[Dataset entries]
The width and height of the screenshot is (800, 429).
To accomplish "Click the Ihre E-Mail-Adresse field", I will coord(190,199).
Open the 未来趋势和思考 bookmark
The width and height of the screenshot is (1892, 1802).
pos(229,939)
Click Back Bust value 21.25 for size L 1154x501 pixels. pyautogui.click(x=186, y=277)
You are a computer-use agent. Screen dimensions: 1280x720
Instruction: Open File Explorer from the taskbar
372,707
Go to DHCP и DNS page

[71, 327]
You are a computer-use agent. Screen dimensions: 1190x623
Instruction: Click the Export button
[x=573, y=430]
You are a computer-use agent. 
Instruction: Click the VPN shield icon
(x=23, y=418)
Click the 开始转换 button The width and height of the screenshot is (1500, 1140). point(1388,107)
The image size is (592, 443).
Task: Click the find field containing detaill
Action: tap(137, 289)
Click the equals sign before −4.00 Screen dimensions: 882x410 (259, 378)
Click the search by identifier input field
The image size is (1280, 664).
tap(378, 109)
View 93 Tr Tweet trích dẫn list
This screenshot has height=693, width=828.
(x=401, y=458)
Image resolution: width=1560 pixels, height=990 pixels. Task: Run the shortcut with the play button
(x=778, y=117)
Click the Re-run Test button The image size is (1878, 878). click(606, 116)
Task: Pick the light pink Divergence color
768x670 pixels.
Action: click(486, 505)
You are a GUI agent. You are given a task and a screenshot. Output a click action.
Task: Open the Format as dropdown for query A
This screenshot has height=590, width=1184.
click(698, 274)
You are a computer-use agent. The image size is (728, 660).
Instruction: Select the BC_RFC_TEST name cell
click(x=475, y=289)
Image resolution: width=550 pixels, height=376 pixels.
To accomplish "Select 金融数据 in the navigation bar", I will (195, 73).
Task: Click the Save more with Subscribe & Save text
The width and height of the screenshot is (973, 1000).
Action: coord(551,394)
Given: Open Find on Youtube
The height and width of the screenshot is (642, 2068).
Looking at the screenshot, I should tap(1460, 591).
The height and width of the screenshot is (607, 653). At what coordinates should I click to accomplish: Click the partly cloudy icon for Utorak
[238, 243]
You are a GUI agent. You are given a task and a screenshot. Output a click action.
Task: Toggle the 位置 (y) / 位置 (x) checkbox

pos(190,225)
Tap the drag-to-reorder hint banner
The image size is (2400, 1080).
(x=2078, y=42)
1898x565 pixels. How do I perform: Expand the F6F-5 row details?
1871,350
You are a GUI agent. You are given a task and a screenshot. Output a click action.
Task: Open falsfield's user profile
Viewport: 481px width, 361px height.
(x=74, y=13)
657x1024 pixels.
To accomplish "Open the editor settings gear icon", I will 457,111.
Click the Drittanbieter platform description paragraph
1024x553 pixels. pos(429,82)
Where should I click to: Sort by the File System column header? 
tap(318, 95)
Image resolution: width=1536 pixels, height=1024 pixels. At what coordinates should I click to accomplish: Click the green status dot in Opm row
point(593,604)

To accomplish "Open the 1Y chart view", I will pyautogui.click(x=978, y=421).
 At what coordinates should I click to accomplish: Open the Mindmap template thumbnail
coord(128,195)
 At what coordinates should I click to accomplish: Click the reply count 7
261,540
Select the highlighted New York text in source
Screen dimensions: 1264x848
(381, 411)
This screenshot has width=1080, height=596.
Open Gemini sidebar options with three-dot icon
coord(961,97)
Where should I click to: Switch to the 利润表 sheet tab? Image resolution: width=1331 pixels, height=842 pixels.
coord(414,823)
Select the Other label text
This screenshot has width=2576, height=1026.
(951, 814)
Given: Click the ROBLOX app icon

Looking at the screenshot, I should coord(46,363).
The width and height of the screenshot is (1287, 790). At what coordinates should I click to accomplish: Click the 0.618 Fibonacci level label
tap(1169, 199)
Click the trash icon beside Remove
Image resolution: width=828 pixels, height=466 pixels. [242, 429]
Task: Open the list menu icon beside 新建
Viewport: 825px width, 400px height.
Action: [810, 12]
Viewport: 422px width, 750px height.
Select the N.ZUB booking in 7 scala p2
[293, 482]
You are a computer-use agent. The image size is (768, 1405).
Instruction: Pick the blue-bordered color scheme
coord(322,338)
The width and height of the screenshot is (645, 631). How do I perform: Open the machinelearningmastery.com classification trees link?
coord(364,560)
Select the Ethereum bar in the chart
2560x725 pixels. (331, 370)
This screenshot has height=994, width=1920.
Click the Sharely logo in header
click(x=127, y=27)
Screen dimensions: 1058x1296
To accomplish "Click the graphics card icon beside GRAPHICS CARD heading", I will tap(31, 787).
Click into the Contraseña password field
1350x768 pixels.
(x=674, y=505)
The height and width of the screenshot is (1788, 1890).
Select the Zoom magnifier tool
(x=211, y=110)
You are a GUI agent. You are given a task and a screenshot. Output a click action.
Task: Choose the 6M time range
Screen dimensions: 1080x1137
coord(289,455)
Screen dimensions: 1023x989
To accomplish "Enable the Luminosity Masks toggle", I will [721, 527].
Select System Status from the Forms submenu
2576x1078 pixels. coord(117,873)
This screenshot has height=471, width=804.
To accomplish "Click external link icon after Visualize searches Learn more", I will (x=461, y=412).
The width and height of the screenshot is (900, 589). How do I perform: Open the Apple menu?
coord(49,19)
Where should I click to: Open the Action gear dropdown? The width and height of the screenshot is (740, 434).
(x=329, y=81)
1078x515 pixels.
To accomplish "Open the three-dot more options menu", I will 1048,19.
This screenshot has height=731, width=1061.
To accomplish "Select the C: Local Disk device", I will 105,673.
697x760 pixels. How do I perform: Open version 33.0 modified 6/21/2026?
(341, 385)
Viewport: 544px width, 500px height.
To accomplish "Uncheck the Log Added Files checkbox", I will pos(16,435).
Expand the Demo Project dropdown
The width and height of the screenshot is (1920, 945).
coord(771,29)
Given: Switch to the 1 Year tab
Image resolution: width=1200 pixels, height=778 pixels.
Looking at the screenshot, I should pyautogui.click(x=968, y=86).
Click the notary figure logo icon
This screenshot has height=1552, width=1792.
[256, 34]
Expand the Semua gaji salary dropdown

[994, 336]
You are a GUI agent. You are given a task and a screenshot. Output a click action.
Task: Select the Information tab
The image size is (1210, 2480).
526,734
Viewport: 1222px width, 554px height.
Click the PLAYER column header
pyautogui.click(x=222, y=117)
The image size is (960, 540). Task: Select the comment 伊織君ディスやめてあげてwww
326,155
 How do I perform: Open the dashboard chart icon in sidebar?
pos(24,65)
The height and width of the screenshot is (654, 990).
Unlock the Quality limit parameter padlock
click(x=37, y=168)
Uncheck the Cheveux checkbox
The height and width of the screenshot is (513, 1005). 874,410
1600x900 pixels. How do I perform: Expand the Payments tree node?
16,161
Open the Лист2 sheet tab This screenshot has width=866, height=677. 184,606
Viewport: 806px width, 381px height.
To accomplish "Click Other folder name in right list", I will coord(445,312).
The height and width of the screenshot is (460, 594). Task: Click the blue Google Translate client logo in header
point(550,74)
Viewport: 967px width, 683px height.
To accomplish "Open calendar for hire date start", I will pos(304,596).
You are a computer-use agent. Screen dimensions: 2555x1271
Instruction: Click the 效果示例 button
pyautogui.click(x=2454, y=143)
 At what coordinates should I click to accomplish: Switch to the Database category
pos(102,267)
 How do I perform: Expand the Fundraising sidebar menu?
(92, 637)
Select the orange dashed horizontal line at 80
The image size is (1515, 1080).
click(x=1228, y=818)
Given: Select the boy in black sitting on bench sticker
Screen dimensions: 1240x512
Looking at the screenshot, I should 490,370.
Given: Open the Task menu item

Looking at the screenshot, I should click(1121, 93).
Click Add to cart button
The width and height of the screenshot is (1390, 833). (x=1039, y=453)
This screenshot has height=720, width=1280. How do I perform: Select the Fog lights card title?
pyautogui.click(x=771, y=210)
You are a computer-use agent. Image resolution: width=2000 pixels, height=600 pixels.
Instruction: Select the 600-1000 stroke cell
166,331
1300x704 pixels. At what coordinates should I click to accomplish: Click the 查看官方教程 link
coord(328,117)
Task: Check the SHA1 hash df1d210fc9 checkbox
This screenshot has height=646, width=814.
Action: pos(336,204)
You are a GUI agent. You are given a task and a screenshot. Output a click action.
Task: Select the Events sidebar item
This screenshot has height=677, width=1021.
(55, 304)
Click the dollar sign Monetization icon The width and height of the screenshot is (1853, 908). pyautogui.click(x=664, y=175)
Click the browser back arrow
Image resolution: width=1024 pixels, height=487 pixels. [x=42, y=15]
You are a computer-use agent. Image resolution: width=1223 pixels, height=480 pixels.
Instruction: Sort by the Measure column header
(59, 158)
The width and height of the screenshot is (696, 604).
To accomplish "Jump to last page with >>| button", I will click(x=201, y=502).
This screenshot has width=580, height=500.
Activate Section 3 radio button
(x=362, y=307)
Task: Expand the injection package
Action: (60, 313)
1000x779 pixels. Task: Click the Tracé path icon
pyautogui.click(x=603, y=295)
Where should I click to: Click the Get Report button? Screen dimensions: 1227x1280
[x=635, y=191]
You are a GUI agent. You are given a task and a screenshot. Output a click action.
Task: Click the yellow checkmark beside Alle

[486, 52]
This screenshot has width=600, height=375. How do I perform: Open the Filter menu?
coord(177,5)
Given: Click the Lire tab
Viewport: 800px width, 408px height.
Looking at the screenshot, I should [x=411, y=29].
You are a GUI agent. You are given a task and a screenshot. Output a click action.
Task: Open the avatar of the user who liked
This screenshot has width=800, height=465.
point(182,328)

→ **Task brief**:
For each line in the records that contains the word "user", make a copy.

→ **Written solution**:
Task: Open falsfield's user profile
Task: Open the avatar of the user who liked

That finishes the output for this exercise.